More with Less: Key Priorities for Today’s Surveyors

The continuous development of traditional surveying equipment has boosted surveyors’ productivity. However, innovations in other areas that integrate surveyor-friendly user interfaces and incorporate technology that surveyors are familiar with also create more business opportunities and make the profession more accessible and attractive to young talents. Surveyors nowadays are ultimately “doing more with less” and, on Global Surveyors Day, it’s the perfect time to reflect on some of the trends that are currently shaping the industry, as well as key priorities surveyors must bear in mind to thrive.

Leica GS18 I quickly captures a site in images and measure points from them, either in the field or later in the office. Above, Leica’s BLK2FLY is the first fully integrated lidar flying laser scanner. Both are examples of the modern technology used by today’s surveyors.

Embracing unmanned and autonomous technologies

Surveyors are increasingly leveraging the latest technologies to address everyday challenges and expand their service offerings. According to research by Hexagon’s Geosystems division, 95 percent of surveyors agreed that new technologies have made them more efficient at work while 40 percent admitted to already working with UAV systems. In this context, more surveyors will likely adopt UAV systems in the coming years, which will spawn new use cases for aerial reality capture, including autonomous documentation of buildings. Solutions like autonomous laser scanning modules for robots, are also enabling scanning with minimal human intervention. As an increasing number of surveyors appreciate the accuracy and ease of data collection that laser scanners offer, their use will continue to rise. Surveyors must also pair this technology with the adoption of user-friendly workflow services that enable faster transferring between the field and the office, helping professionals make the most of the data captured.

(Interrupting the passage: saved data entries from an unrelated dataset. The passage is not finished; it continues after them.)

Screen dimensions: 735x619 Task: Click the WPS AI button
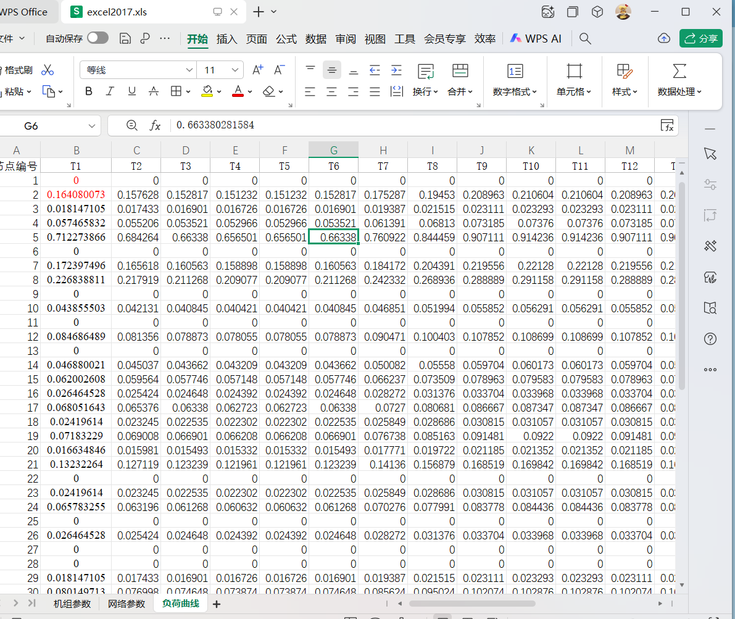click(x=536, y=38)
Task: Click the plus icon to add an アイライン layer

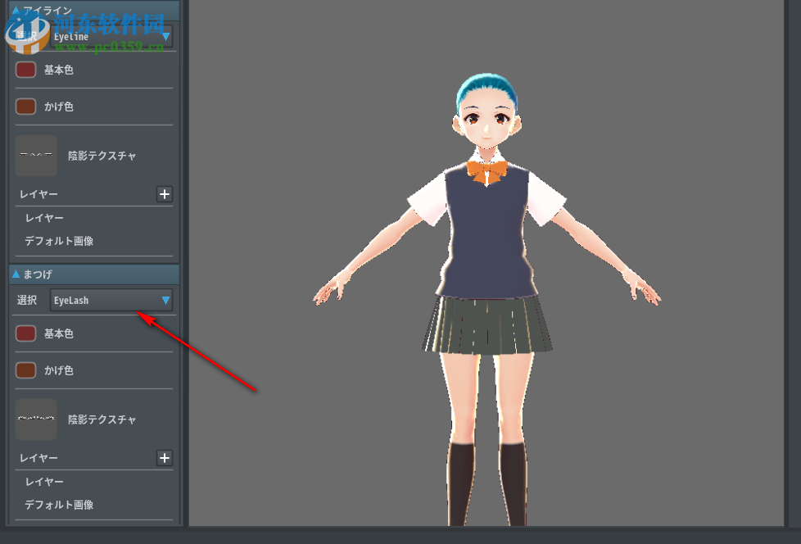Action: click(x=165, y=194)
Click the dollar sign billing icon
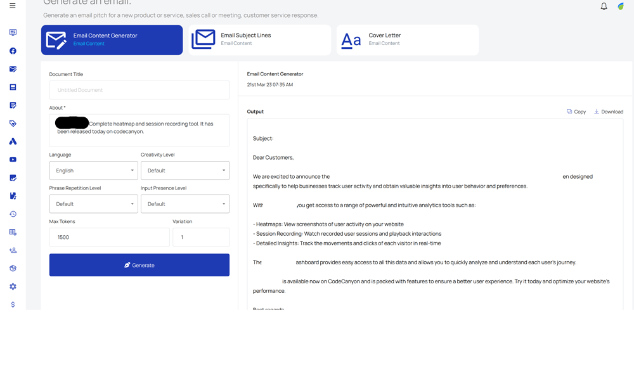634x374 pixels. 13,305
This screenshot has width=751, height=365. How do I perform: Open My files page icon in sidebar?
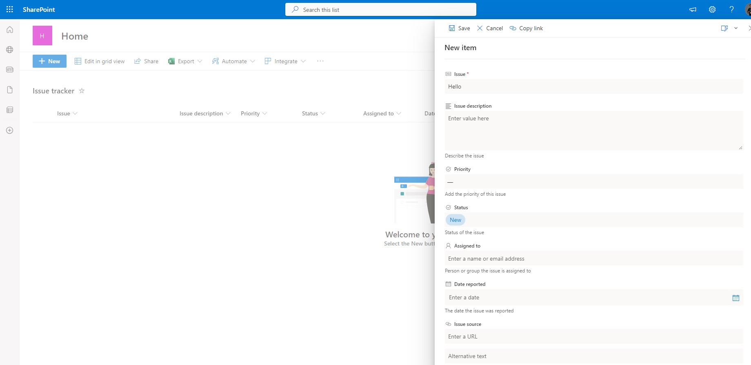pos(10,90)
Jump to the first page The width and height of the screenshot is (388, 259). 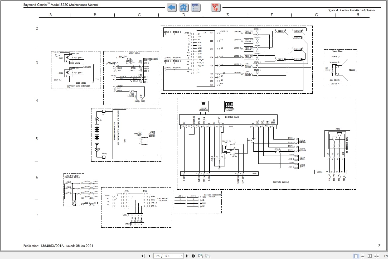[x=143, y=256]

Growing importance of data management in the surveyor’s role

Advances in technology are opening up some areas of surveying to a broader range of professionals. New solutions make field work easier and enable appropriately trained personnel to complete many surveying tasks that used to require specialists. The professional surveyor will remain essential, but some may shift to data management roles or become key stakeholders in selecting the correct equipment to complete projects effectively with the available personnel. As more weight is put on data, surveyors have a unique chance to establish themselves as the service providers who process, assess, and verify data. Digitalization is a key theme of the evolving surveying profession and embracing as well as mastering it will be a significant differentiator in ensuring the profession remains viable and attractive to the next generation.

Increasing efficiency and streamlining workflows

Historically, growth in the surveying industry has been linked to the construction industry. Today, with construction continuing to boom worldwide, the demand for surveyors remains high. However, talent is increasingly scarce. Fewer young talents enter the industry. That along with consistent cost pressure requires businesses to leverage new technologies that allow them to do more with less. Only businesses that stay current with constantly evolving technology will be able to keep up. Product innovation is allowing for more autonomous working, one professional can perform more tasks in less time, for instance robotic total stations, GNSS rovers with visual positioning meaning surveyors can capture the site quickly and efficiently in images and measure points in the field or later in the office. That also means that, even if additional measurements are needed later, no one needs to travel back on site and the workflow is effectively streamlined. Similarly, total station solutions that automate process steps including tilt compensation, target locking or automatic height measurement, avoid errors on site and mean quantum leaps in terms of productivity.

Upskilling to grow the business

In the past, surveyors were pioneers, charting the uncharted. This has changed significantly over the years–not only has most of the world been mapped, they no longer need days or weeks to bring accurate coordinates to new areas: GPS/GNSS positioning will get that job done in a matter of minutes, if not seconds. In the meantime, surveyors are branching out into new areas. On the one hand, surveyors are already experts in most of the techniques used in structural monitoring. With a flair for analyzing measurement data, preparing reports and delivering the most accurate measurements, surveyors are a natural fit for this speciality. Similarly, some surveyors now also offer mobile mapping as well as utility mapping and detection. Business-savvy surveyors realize that up-skilling helps grow their businesses.  

Tackling talent scarcity

With many surveyors retiring, the profession needs an influx of new talent. We’re already seeing the surveying industry tackling this issue with greater focus since the start of the year and witnessing active campaigning to raise awareness about the profession and make the field attractive to younger people. New tools, including laser scanners, mobile mapping technology and UAV systems, and powerful software will positively affect industry appeal among tech-savvy younger generations. Training programs tailored to make the profession attractive to a broader range of people with varying specialties will also align with the industry’s efforts, including the FIG (International Federation of Surveyors) Young Surveyors group.

Today’s surveyors are ultimately more empowered than ever, not only to further their career and grow their business, but to assist in bringing greater progress to the entire sector with technology that enables them to “do more with less” and the surveying industry to reach previously unimaginable heights.